Little by little we will be publishing the news that for obvious reasons of time were not explained in yesterday's inaugural conference, and that the developers are publishing as they are found in the first beta of macOS is coming which was released after finishing this year's WWDC presentation keynote.
One of these developments concerns security. Any accessories you plug into the ports USB-C y Thunderbolt on your MacBook will be locked until you give it permission to access your computer.
A new feature regarding security has just been found by developers who have installed the first beta of macOS Ventura on their test computers. When they have wanted to use a device connected to a USB-C port, they have had to give explicit permission so you can access the Mac.
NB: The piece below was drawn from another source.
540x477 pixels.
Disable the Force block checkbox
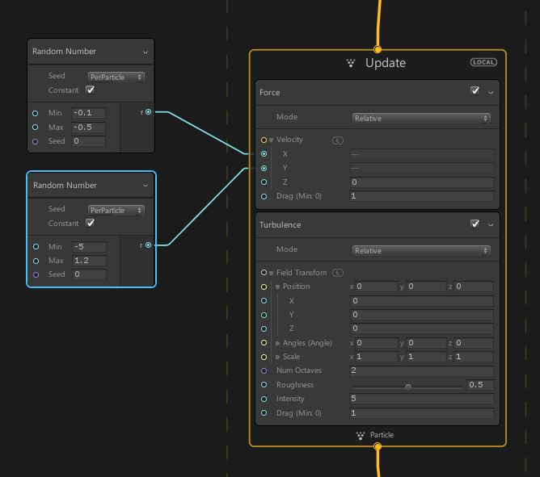pyautogui.click(x=475, y=91)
From now on, the MacBook with a processor Apple silicon will ask users for their consent before an external USB or Thunderbolt accessory can communicate with macOS. What this means is that when you connect a USB or Thunderbolt accessory to your MacBook, you'll need to give it explicit permission to work with macOS.
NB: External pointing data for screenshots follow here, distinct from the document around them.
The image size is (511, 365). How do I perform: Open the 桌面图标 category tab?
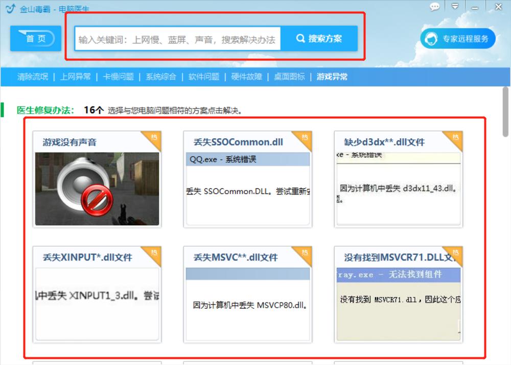[x=289, y=76]
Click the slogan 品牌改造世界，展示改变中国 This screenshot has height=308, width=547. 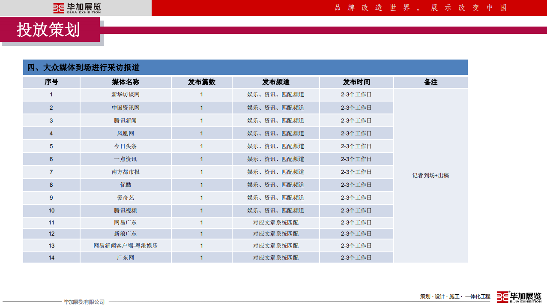pos(420,8)
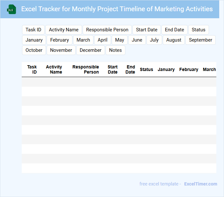The height and width of the screenshot is (197, 224).
Task: Click the page title heading text
Action: click(x=117, y=9)
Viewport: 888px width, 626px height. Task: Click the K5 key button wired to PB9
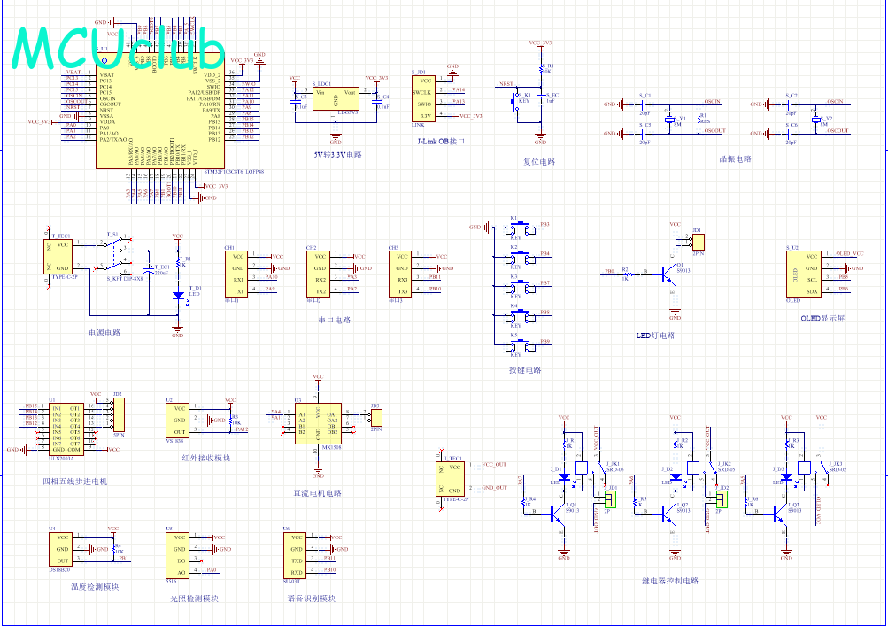[x=521, y=345]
The new safety standard does not apply to power adapters, stand-alone displays, or connections to a company-approved hub. Only applies to non-certified hubs and accessories requesting access to data on the Mac.
This new rule aims to avoid problems like those that occurred not long ago with MacBooks. Apple had to release an update to macOS last year after some MacBook Air and MacBook Pro users will damage their laptops by using an unauthorized USB-C hub. In this way, it is intended to avoid compatibility problems.